• [Objective]
List every building material that the planning comment on Ardenlee, Bathwick Hill, below gives as an example of natural or sustainable materials.
─── Reading passage
Ardenlee, Bathwick Hill
The site of the proposed development is situated adjacent to Ardenlee, a Grade II late Georgian villa within a highly sensitive region of the Bath conservation area and World Heritage site. Whilst not within the city centre, the evidential value of Bathwick Hill in illuminating its desired “non-urban” residential character, and its high density of Grade II and Grade II* buildings, renders this area highly sensitive to the pressures of increased residential demand in and around Bath.
BPT does not object to the proposed design of the dwelling proposed, and is instead pleased to see a building that remains subservient to its setting through the use of its low profile, and the retention and improvement of existing screening. The use of natural materials such as slate and natural stone will positively incorporate elements of Bath’s local vernacular into the design whilst remaining distinctly contemporary, and we encourage the minimal use of glazing that can be visually harmful, although the number of windows facing directly into the garden of Wayside is some cause for concern regarding resident privacy.
The Trust further commends the integration of suitably subtle energy-efficiency measures within the design such as the green roof and PV panels. The solar-shaded roof light adheres to Passivehaus principles in the provision of passive light and shade. We appreciate the use of sustainable materials such as wood fibre and mineral wool insulation in preference to other, less environmentally-friendly options.
The retention of the mature trees to the south of the proposed site, with some new planting to strengthen the density of coverage, is a particularly positive aspect of the scheme. The retention of distinctive green infrastructure will positively preserve Bathwick Hill’s verdant character, and ensure the minimal visual intrusion of the new building into the streetscape. It further ensures that the proposed building has a minimal impact on existing landscape views, particularly considering Bathwick Hill’s contribution to Bath’s historic skyline and the planned Georgian townscape.
In conclusion, we feel that the proposed design has suitably accounted for its potential visual impact on North Road and Bathwick Hill, and has demonstrated adequate understanding as to how contemporary architecture and sustainable design can be best implemented within the Bath conservation area and World Heritage site. Despite its minimal visibility, the application promises the use of quality materials that will subtly reflect historic equivalents and demonstrates consideration for the sustainable, future use of the property.
However, BPT is obliged to object to this application on the principle of the site and its current land use. We are generally opposed to the use of garden space attached to or surrounding a listed building for residential development due to the consequent loss of contextual setting that will harm the value of a listed building that is visibly designed to complement and cooperate with an established landscape setting. As emphasised in the North Road and Cleveland Walk Character Appraisal, the late Georgian development that followed the route of Bathwick Hill and North Road “marked the move from urban living in the closely packed terraces of the town to a semi-rural environment after 1830.” Therefore, a critical aspect of the Grade II and Grade II* buildings within this area is the carefully created relationship between the Italianate villa architecture and the accompanying large, sculpted gardens that encapsulated a rural atmosphere, despite their urban setting. It remains a visual indicator of Bath’s peripheral Georgian townscape, defined by its low-density amalgamation of architecture and nature into a complementary whole.
──────
─── Raw data
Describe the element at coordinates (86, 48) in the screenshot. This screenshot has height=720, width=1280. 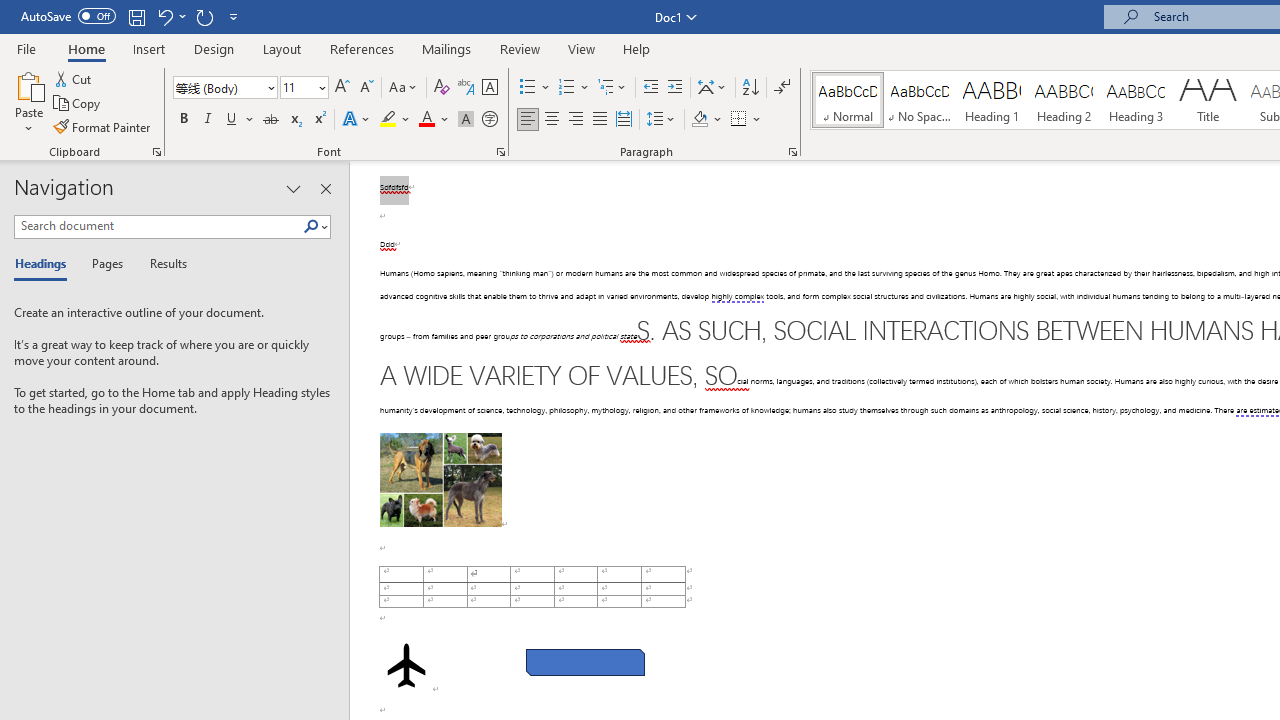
──────
• [Answer for the task]
Slate, natural stone, wood fibre, mineral wool insulation